= VEXAS syndrome =

Auto-inflammatory syndrome

VEXAS syndrome is an adult-onset autoinflammatory disease primarily affecting males, caused by a somatic mutation of the UBA1 gene in hematopoietic progenitor cells.

== Etymology ==
The name VEXAS is an acronym deriving from the core features of disease:
- V: Vacuoles are often identified in the bone marrow stem cells of patients presenting with VEXAS.
- E: The E1 ubiquitin conjugating enzyme encoded by the UBA1 gene is mutated in patients.
- X: The mutated UBA1 gene is recessive and located on the X-chromosome and thus the disease is almost exclusively found in individuals with a single X chromosome and thus said to be X-linked.
- A: Patients with VEXAS present with a wide array of autoinflammatory conditions
- S: The mutations which cause VEXAS are somatic: they are acquired throughout life, not inherited, and are not passed on to offspring.

== Signs and symptoms ==
The disease arises in late adulthood (typically after the age of 50) and causes both autoinflammatory and hematologic symptoms. Fever and skin conditions—particularly rashes resembling those seen in Sweet syndrome—are common signs. Other autoinflammatory conditions that can occur in individuals with VEXAS syndrome include periorbital angioedema, uveitis and scleritis, relapsing polychondritis, and polyarteritis nodosa. Inflammation may also affect the lungs.

Hematologic issues include macrocytic anemia, a low platelet count, and a predisposition towards developing hematologic malignancies, especially myelodysplastic syndrome. On bone marrow examination, people with the disease exhibit abnormal vacuoles in precursor cells of the myeloid and erythroid lineages.

== Treatment ==
VEXAS syndrome becomes more severe over time and carries a high mortality rate. Symptoms can be managed with high-dose corticosteroid therapy, but this can cause serious adverse effects, and symptoms typically recur after the dosage is lowered. For this reason, a variety of alternative treatments were under investigation as of 2021.

More recent reviews describe VEXAS as a disease at the intersection of clonal hematopoiesis, bone marrow failure, and innate immune dysregulation. Somatic UBA1 mutations impair ubiquitination and protein homeostasis, leading to endoplasmic reticulum stress and activation of inflammatory pathways. Treatment remains challenging: glucocorticoids often control inflammation but are frequently difficult to taper, while steroid-sparing approaches such as interleukin-1 blockade, interleukin-6 inhibition, Janus kinase inhibitors, and hypomethylating agents have been reported with variable responses. Allogeneic hematopoietic stem cell transplantation is considered the only potentially curative treatment, although patient selection and transplant-related risk remain important limitations.

== Discovery ==
The syndrome was identified by a multidisciplinary team of clinicians and scientists led by David B. Beck, Peter Grayson, and Daniel L. Kastner. The supplemental section of the journal article of the discovery elucidates that the initial discovery of the mutation was made by Daron Ross in the first 2 patients identified. It was first reported in The New England Journal of Medicine in October 2020 where Beck et al wrote: "Using a genotype-driven approach, we identified a disorder that connects seemingly unrelated adult-onset inflammatory syndromes".

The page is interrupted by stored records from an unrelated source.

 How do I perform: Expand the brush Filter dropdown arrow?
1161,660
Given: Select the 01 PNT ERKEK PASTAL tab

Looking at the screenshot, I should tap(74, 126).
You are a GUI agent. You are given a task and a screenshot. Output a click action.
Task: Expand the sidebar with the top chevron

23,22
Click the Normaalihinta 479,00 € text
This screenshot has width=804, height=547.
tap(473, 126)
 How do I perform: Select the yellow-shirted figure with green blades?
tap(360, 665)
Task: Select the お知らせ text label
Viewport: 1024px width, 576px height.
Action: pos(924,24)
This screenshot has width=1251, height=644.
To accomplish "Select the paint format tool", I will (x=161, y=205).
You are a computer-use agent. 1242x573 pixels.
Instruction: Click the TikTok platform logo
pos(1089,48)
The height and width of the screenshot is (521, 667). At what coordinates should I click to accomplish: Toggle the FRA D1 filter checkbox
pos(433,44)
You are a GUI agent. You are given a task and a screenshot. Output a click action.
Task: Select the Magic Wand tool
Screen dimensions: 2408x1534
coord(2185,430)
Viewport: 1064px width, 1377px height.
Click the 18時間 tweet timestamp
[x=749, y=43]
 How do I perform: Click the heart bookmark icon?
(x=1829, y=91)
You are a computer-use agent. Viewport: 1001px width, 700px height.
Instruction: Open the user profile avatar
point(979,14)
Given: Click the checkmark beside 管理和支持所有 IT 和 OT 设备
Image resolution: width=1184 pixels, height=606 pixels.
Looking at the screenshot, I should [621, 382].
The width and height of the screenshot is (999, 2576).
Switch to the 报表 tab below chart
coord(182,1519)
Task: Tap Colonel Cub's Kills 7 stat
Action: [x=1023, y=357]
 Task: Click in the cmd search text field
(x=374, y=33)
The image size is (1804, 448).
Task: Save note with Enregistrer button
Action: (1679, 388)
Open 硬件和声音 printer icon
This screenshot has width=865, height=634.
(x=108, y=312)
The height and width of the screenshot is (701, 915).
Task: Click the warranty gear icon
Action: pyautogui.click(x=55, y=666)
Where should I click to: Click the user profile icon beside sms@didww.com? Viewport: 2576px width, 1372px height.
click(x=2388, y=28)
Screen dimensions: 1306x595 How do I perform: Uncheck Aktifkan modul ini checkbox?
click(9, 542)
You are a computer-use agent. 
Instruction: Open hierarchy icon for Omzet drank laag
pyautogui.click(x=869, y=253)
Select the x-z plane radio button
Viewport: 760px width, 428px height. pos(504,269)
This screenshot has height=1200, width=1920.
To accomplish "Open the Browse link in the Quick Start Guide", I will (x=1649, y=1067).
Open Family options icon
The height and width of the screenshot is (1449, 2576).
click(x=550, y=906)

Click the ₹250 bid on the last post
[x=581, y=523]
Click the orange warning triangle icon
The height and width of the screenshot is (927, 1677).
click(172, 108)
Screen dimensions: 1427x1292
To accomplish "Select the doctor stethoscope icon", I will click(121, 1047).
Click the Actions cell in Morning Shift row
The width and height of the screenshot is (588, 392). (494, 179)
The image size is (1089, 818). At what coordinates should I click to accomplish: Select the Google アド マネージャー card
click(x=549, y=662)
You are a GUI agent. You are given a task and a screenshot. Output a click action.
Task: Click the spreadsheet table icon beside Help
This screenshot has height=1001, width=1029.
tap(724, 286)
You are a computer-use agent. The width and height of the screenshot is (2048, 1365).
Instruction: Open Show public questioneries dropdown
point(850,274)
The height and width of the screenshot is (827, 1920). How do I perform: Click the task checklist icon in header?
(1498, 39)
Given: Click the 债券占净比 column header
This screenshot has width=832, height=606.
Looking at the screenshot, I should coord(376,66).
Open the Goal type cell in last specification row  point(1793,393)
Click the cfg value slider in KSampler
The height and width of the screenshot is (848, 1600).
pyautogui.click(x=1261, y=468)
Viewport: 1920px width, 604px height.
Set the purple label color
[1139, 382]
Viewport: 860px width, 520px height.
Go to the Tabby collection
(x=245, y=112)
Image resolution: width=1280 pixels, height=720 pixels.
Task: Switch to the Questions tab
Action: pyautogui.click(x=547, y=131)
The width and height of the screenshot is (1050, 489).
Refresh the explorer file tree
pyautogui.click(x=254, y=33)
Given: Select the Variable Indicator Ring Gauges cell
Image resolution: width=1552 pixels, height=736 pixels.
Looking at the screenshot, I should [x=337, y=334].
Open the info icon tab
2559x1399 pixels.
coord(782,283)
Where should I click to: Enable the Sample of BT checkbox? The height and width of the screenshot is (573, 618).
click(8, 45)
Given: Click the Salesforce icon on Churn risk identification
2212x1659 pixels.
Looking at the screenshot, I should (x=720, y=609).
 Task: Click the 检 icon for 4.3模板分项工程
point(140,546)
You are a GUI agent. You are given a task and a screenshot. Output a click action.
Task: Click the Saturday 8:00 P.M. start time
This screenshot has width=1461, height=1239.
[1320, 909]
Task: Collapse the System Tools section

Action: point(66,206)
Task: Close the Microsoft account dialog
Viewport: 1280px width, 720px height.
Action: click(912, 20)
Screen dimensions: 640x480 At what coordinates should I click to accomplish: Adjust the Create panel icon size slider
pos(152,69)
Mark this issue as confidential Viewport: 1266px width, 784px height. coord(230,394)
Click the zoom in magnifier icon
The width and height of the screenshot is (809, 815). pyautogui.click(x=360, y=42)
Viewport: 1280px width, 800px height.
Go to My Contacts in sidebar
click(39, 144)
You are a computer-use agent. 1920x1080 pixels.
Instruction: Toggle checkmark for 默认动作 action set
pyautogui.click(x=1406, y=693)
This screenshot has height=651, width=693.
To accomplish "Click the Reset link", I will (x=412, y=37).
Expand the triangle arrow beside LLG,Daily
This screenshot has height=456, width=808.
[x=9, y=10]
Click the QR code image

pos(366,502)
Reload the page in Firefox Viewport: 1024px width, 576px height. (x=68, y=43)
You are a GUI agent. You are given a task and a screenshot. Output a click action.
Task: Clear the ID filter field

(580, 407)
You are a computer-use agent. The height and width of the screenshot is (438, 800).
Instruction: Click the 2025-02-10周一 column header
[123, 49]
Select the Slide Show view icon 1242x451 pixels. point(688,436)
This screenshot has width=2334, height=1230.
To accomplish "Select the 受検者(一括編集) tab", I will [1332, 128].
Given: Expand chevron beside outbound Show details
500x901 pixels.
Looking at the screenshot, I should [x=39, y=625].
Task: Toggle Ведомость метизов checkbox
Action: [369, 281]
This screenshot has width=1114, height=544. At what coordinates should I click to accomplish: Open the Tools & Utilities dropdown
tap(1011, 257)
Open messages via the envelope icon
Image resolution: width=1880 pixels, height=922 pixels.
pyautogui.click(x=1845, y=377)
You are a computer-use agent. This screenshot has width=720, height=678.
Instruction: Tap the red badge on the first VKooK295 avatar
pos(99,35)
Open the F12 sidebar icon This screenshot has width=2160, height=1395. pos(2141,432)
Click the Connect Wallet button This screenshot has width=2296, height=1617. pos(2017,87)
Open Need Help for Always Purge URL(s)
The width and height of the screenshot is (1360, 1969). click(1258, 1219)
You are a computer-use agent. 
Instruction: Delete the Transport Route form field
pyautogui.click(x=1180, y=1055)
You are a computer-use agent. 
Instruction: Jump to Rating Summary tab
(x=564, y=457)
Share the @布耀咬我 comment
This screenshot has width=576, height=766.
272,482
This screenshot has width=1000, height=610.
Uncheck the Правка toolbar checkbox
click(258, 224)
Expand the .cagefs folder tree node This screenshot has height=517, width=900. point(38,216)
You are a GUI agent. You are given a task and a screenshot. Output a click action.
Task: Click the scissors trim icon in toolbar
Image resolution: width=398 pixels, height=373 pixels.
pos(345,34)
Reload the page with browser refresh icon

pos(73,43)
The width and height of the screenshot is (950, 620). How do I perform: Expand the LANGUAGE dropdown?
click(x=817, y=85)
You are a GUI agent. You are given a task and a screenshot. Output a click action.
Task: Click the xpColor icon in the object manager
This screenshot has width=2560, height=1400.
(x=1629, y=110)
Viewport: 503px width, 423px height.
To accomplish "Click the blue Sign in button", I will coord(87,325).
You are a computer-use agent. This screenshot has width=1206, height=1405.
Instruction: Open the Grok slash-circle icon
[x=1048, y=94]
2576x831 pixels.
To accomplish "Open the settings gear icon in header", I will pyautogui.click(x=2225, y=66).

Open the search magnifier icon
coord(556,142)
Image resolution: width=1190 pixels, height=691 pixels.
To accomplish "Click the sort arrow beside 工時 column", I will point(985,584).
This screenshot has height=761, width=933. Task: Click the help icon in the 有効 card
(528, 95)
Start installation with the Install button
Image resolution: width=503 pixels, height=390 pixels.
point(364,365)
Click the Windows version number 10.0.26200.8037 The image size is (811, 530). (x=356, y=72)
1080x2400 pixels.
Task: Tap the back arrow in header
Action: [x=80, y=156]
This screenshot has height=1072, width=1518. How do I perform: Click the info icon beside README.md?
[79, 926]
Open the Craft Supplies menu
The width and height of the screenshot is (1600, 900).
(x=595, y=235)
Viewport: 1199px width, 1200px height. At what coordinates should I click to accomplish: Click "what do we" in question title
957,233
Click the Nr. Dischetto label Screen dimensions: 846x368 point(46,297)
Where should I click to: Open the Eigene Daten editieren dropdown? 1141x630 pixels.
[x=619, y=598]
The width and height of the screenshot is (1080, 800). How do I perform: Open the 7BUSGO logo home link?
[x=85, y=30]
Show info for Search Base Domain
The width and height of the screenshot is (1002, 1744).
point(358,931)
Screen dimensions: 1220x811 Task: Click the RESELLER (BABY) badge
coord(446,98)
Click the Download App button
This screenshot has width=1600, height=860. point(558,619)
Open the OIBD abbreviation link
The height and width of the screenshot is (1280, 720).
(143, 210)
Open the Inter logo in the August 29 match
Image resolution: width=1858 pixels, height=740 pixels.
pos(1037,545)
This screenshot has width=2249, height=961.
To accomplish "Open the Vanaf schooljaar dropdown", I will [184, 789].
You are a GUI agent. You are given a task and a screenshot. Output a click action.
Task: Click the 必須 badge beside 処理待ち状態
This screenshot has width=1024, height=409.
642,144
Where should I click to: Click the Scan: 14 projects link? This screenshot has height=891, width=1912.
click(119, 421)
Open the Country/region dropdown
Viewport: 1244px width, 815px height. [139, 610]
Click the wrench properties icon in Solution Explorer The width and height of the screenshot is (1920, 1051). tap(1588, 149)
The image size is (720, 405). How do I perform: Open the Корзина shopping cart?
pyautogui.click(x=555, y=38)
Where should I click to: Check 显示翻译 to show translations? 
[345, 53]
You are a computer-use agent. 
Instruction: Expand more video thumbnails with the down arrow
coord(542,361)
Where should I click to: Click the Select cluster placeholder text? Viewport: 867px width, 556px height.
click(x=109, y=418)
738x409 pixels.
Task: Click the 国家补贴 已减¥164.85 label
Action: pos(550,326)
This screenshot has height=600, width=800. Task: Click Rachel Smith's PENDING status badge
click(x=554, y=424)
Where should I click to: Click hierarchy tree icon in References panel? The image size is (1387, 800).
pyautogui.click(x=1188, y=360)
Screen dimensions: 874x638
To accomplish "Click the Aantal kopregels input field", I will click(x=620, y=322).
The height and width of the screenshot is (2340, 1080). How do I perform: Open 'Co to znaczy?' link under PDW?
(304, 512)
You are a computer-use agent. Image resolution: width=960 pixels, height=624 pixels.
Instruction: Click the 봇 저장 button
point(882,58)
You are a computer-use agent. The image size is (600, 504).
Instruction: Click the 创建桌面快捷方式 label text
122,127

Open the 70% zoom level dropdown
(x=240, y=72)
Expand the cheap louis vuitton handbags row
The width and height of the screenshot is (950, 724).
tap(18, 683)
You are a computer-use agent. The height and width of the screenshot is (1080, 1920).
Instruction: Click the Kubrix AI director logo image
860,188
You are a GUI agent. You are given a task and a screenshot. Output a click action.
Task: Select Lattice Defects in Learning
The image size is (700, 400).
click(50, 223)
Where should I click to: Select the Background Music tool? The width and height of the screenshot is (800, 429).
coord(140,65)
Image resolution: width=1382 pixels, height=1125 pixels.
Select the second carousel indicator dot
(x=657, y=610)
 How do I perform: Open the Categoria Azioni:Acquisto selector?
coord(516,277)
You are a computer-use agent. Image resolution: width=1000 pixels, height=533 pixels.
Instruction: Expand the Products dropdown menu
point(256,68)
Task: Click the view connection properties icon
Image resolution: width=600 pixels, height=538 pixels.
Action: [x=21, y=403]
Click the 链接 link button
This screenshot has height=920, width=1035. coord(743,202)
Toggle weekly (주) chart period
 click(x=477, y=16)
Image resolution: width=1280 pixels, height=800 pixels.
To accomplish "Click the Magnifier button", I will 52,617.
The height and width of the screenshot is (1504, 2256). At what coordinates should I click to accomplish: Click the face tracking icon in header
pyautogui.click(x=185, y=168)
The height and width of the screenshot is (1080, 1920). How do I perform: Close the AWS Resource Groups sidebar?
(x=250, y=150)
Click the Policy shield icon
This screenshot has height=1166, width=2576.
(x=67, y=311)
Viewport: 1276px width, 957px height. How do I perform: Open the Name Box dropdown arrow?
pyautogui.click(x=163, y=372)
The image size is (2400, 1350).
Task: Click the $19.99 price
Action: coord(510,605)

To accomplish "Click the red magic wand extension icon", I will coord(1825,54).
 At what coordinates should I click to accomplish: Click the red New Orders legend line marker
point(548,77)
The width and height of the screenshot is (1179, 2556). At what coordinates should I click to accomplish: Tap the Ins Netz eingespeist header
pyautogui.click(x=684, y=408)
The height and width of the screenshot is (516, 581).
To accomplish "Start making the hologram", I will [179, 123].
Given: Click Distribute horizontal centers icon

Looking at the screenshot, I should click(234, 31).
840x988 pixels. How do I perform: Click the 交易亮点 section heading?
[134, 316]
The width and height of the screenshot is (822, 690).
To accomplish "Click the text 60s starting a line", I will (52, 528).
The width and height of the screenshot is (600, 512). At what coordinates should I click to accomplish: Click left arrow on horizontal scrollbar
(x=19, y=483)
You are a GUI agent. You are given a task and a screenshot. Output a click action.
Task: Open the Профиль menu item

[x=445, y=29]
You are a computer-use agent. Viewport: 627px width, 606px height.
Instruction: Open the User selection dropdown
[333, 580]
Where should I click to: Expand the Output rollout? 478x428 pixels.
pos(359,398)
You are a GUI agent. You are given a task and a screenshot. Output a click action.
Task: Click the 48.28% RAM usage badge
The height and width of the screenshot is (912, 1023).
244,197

An editorial in the same issue describes the work as a "fascinating discovery" which "is of immediate importance to rheumatologists and has far-reaching consequences of general clinical interest. It builds on previous findings suggesting that postzygotic somatic mutation may be a more frequent cause of human disease than previously recognized". In 2022, the American Society of Hematology deemed the discovery of VEXAS the "year's best advancement in hematology-related diagnoses", and that researching VEXAS would potentially improve the classification of hematologic (blood-based) and adult-onset recurrent autoimmune diseases such as relapsing polychondritis.

== Investigations ==
Since VEXAS was first described in 2020, there has been global interest in understanding the disease. In 2022 the National Cancer Institute announced a three-year clinical trial to evaluate stem cell transplant as a possible treatment for patients with VEXAS. Scientists, including David B. Beck, one of the original discoverers, at the New York University Grossman School of Medicine and NYU Langone Health were also actively researching the condition.